| Extrait choisi |
◇ ◇ ◇ ◇ ◇ ◇ ◇
Quelque 400 références discographiques, une popularité jamais démentie : les Quatre Saisons de Vivaldi sont devenues un terrain de jeu et d’expérimentation pour les musiciens les plus imaginatifs. Jusqu’où ?
Il n’est sans doute pas nécessaire de remonter à l’enregistrement de 1942 de Bernardino Molinari pour constater que l’image sonore de Vivaldi a profondément changé. Il est vrai que l’interprétation, dans tous les sens du terme, du violoniste italien étonne encore aujourd’hui. La partition des Quatre Saisons avait subi plusieurs coupures et arrangements et, surtout, une orchestration qui convoquait des instruments à vent : il fallait rendre ces quatre concertos, publiés en 1725 à Amsterdam dans le recueil de l’opus 8 (Il cimento dell'armonia e dell'inventione : L’épreuve de l'harmonie et de l'invention), conforme au goût du jour. Un violon et des cordes pour tout accompagnement ne sauraient suffire à séduire. Depuis, ce processus d’actualisation n’a cessé de rebrousser chemin pour tenter de rencontrer un Vivaldi en version originale, sans d’anachroniques sous-titres. Cinq ans après Molinari, l’Américain Louis Kaufman réalise à New York le premier enregistrement des Quatre Saisons dans un dispositif ad hoc de cordes seules inaugurant ainsi une suite ininterrompue de disques qui contribuèrent à la notoriété (très orientée, très partielle, excluant l’essentiel de sa musique vocale) de Vivaldi. C’était l’époque triomphale des Münchinger, des I Musici, I Virtuosi di Roma, I Solisti Veneti, des orchestres de chambre spécialisés dans le répertoire baroque. Avant que Nikolaus Harnoncourt avec son épouse Alice, merveilleuse violoniste, et le Concentus Musicus de Vienne (Teldec, 1976-1977) et, dans une moindre mesure, Jean-Claude Malgoire avec John Holloway et La Grande Écurie et la Chambre du Roy (CBS, 1978) ne viennent bousculer les habitudes d’écoute avec les instruments d’époque (ou des copies).
◇ ◇ ◇ ◇ ◇ ◇ ◇
| Données fournies |
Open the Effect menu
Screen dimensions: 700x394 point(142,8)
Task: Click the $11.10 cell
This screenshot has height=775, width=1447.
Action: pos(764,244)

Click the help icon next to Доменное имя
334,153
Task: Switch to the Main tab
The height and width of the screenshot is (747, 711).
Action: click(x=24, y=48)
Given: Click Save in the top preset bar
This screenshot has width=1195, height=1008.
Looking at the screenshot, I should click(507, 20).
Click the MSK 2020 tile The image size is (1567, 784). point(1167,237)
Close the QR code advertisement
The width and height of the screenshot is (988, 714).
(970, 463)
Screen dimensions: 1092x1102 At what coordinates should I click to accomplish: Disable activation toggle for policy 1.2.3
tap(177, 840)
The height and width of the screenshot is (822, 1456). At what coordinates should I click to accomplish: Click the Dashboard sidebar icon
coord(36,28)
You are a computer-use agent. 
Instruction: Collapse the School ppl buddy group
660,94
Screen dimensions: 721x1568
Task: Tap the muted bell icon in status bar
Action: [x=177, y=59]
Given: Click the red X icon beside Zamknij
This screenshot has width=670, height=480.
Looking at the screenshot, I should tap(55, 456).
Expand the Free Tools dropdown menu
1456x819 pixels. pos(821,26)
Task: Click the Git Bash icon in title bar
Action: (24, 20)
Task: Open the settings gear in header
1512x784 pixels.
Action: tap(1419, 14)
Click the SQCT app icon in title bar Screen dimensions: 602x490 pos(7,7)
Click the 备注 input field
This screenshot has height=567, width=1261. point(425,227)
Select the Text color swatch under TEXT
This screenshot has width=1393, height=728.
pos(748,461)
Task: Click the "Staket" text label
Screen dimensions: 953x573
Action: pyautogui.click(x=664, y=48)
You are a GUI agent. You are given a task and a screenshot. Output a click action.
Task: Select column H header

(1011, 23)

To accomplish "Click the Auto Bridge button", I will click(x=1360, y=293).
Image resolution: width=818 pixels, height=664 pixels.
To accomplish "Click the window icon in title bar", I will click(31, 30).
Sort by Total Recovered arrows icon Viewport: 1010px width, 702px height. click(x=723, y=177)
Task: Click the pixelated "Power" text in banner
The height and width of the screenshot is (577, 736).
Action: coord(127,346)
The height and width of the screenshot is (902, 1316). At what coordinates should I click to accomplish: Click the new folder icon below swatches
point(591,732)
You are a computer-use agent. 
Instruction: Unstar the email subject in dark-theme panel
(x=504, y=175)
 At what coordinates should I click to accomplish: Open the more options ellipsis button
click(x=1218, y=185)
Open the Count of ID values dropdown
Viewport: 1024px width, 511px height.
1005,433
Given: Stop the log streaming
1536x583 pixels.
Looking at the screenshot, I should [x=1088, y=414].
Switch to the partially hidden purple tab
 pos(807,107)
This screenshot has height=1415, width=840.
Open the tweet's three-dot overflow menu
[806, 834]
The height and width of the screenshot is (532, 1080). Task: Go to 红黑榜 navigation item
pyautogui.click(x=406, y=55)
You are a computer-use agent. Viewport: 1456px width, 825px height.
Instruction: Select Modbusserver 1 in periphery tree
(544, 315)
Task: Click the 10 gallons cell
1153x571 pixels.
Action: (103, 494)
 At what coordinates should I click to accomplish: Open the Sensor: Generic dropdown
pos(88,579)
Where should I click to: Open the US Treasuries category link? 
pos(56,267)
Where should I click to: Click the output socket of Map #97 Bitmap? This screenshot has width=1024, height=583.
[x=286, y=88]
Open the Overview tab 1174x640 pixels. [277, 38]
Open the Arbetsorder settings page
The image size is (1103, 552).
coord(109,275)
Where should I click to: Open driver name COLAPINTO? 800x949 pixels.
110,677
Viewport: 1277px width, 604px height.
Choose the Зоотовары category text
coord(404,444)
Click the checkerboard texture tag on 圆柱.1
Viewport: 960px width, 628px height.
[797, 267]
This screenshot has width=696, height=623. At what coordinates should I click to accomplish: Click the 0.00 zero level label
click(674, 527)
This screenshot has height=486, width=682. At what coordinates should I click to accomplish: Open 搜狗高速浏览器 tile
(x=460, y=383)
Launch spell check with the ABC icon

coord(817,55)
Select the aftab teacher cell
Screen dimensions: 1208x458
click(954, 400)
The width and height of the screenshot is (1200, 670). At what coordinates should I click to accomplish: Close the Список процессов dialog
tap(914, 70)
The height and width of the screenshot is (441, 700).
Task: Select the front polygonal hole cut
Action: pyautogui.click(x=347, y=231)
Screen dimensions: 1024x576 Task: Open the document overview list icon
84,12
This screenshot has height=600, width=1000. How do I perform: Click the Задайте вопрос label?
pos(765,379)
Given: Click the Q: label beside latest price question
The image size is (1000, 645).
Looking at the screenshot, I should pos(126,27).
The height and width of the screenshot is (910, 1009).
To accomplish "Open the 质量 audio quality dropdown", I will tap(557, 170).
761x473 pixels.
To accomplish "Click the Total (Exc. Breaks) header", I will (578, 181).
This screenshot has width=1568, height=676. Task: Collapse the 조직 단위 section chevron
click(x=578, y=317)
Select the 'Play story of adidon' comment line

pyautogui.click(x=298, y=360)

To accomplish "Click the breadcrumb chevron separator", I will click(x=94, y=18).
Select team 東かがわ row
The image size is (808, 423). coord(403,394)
◇ ◇ ◇ ◇ ◇ ◇ ◇
| Consigne A |
D'après l'extrait choisi, pourquoi la partition des Quatre Saisons enregistrée par Bernardino Molinari en 1942 faisait-elle appel à des instruments à vent ? Répondez en une à trois phrases.
| Consigne B |
Relevez dans l'extrait choisi le passage qui va de "Quelque 400 références" jusqu'à "imaginatifs. Jusqu’où ?" inclus.
| Consigne C |
Dans l'extrait choisi, quel musicien réalise le premier enregistrement des Quatre Saisons avec un dispositif de cordes seules ?

| Zone de réponse A |
Il fallait rendre ces quatre concertos conformes au goût du jour. Un violon et des cordes pour tout accompagnement ne pouvaient pas suffire à séduire.

| Zone de réponse B |
Quelque 400 références discographiques, une popularité jamais démentie : les Quatre Saisons de Vivaldi sont devenues un terrain de jeu et d’expérimentation pour les musiciens les plus imaginatifs. Jusqu’où ?

| Zone de réponse C |
L'Américain Louis Kaufman.